Radial propagation of geodesic acoustic modes

TL;DR

This paper introduces a robust method to estimate the radial group velocity of geodesic acoustic modes (GAMs) using energy flux ratios, verified by simulations and analytical calculations, with implications for understanding GAM activity in plasma experiments.

Contribution

It presents a new approach to estimate GAM group velocity via energy flux ratios, adaptable to complex physics and magnetic geometries, improving upon previous direct calculation methods.

Findings

The method is validated with gyrokinetic and two-fluid simulations.

GAM propagation influences the interpretation of experimental GAM activity.
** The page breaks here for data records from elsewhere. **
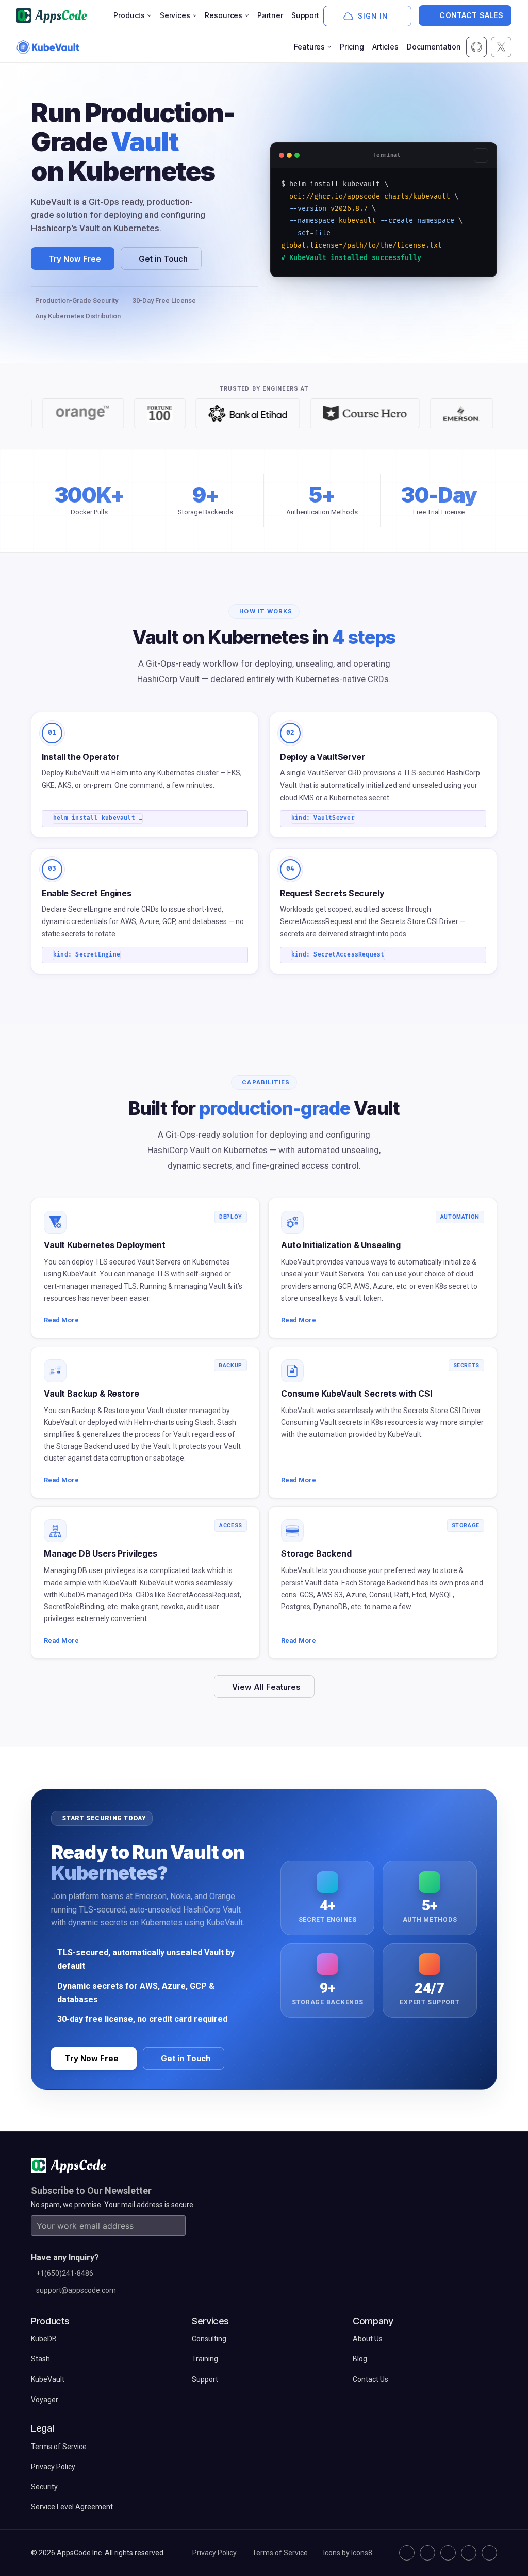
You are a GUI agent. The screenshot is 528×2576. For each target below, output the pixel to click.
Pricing (352, 46)
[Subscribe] (175, 2225)
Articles (385, 46)
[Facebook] (468, 2553)
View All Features (266, 1687)
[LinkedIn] (448, 2553)
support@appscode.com (76, 2290)
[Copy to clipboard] (481, 155)
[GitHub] (407, 2553)
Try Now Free (74, 259)
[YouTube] (489, 2553)
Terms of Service (280, 2553)
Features (309, 46)
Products (129, 15)
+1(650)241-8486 (64, 2273)
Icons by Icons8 (347, 2553)
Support (305, 15)
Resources (223, 15)
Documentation (434, 46)
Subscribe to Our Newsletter (91, 2190)
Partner (270, 15)
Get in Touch (163, 259)
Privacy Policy (214, 2553)
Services (175, 15)
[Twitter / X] (427, 2553)
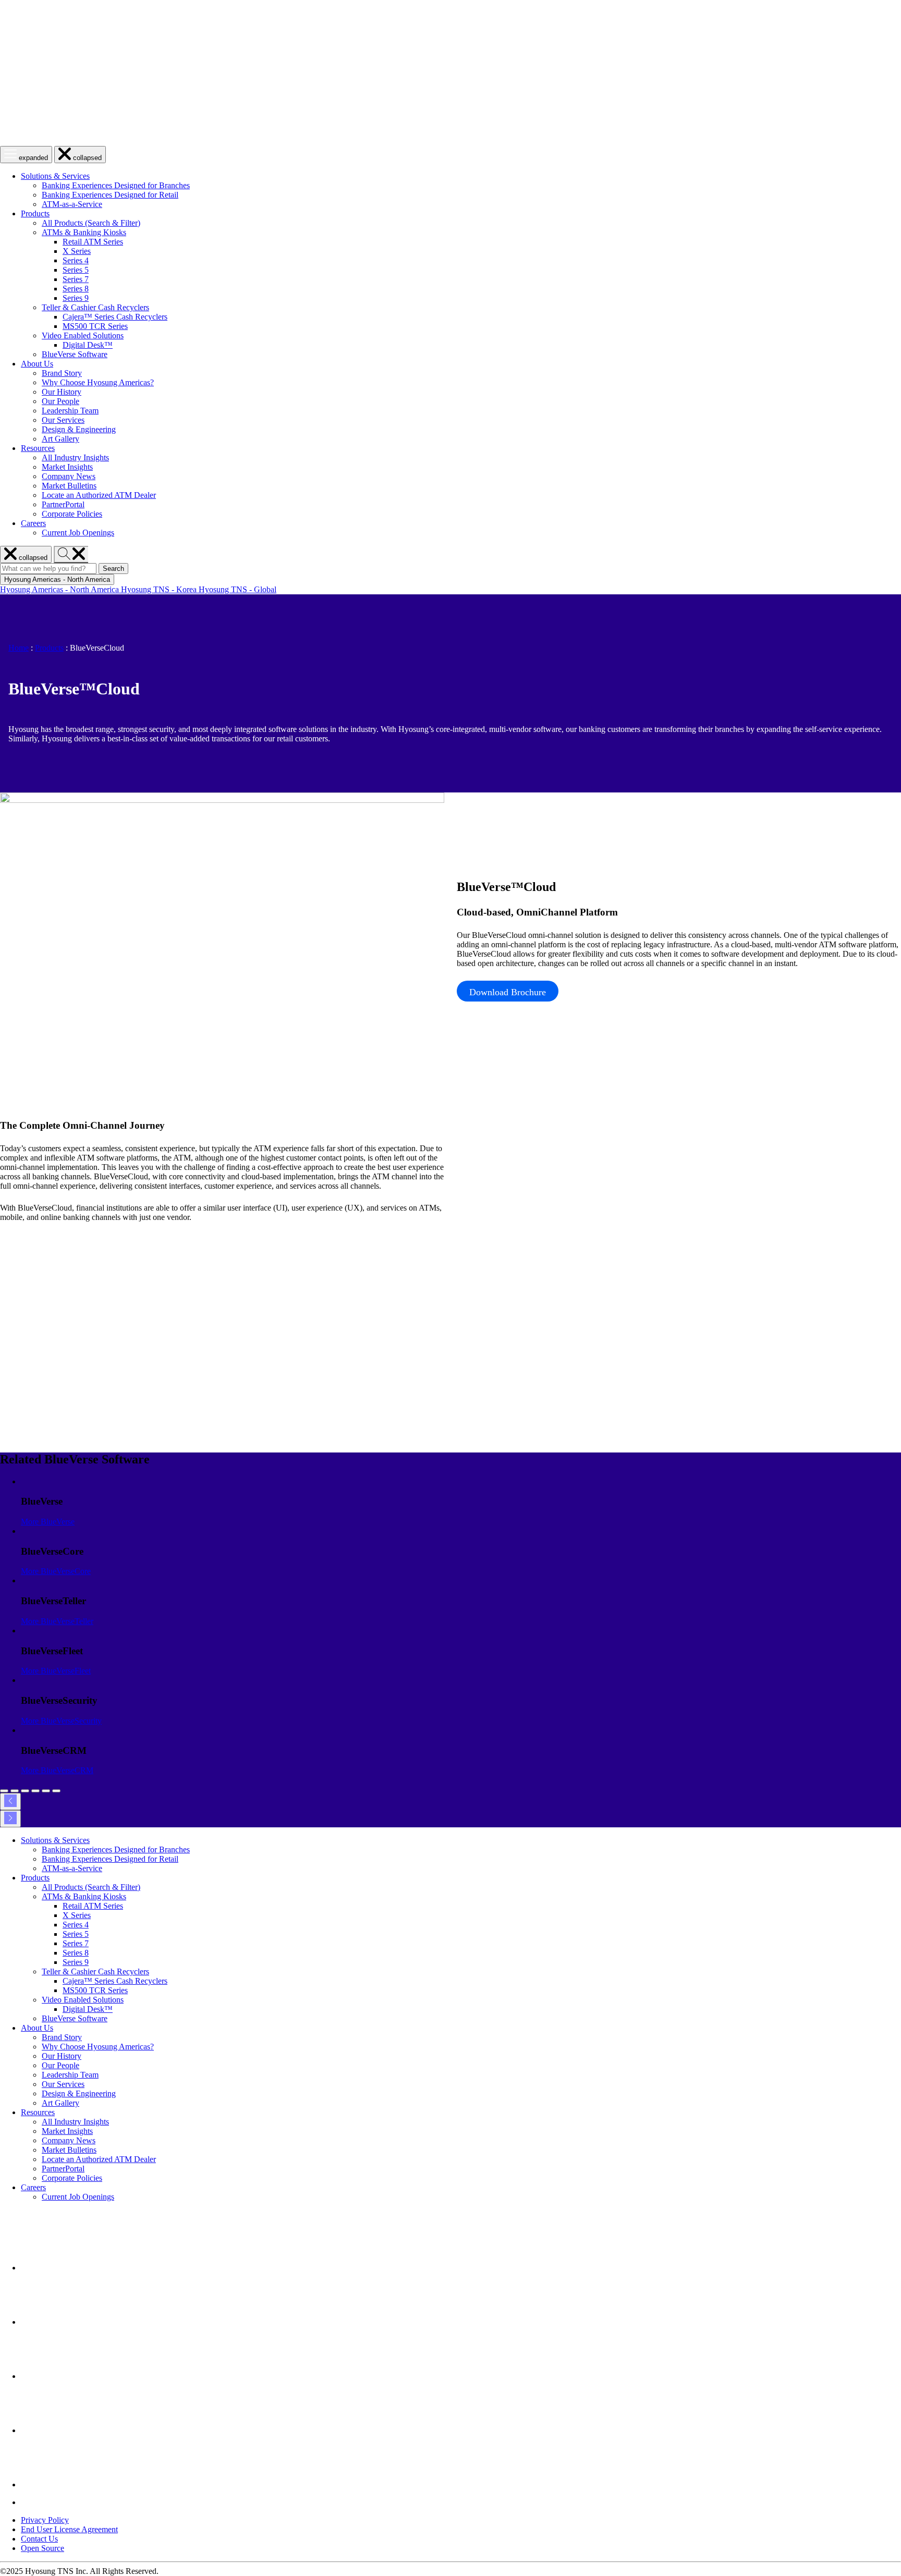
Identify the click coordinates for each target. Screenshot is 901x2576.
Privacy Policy (45, 2520)
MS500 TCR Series (95, 326)
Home (18, 647)
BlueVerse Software (74, 354)
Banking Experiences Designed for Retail (110, 194)
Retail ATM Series (93, 241)
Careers (33, 523)
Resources (38, 448)
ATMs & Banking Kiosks (84, 232)
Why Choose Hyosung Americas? (98, 382)
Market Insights (67, 466)
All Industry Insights (75, 457)
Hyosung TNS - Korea (160, 589)
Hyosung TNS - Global (237, 589)
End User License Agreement (69, 2529)
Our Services (63, 420)
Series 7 (76, 279)
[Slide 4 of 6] (35, 1790)
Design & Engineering (79, 429)
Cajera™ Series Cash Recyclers (115, 316)
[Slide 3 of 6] (25, 1790)
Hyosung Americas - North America (60, 589)
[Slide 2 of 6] (14, 1790)
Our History (61, 391)
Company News (68, 476)
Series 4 (76, 260)
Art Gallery (60, 438)
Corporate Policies (72, 513)
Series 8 (76, 288)
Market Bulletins (69, 485)
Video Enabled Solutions (83, 335)
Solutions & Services (55, 176)
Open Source (42, 2548)
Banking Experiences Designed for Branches (116, 185)
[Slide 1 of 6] (4, 1790)
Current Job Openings (78, 532)
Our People (60, 401)
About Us (37, 363)
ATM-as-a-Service (72, 204)
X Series (77, 251)
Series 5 (76, 269)
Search (115, 569)
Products (35, 213)
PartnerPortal (63, 504)
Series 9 (76, 298)
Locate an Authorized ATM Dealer (99, 495)
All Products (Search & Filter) (91, 222)
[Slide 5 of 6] (46, 1790)
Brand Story (62, 373)
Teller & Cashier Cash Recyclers (95, 307)
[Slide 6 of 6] (56, 1790)
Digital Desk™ (88, 344)
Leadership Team (70, 410)
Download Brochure (507, 992)
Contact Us (39, 2538)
The approach can incorporate additional physics like magnetic geometry.

Abstract

The GAM group velocity is estimated from the ratio of the radial free energy flux to the total free energy applying gyrokinetic and two-fluid theory. This method is much more robust than approaches that calculate the group velocity directly and can be generalized to include additional physics, e.g. magnetic geometry. The results are verified with the gyrokinetic code GYRO [J. Candy and R. E. Waltz, J. Comp. Phys. 186, pp. 545-581 (2003)], the two-fluid code NLET [K. Hallatschek and A. Zeiler, Physics of Plasmas 7, pp. 2554-2564 (2000)], and analytical calculations. GAM propagation must be kept in mind when discussing the windows of GAM activity observed experimentally and the match between linear theory and experimental GAM frequencies.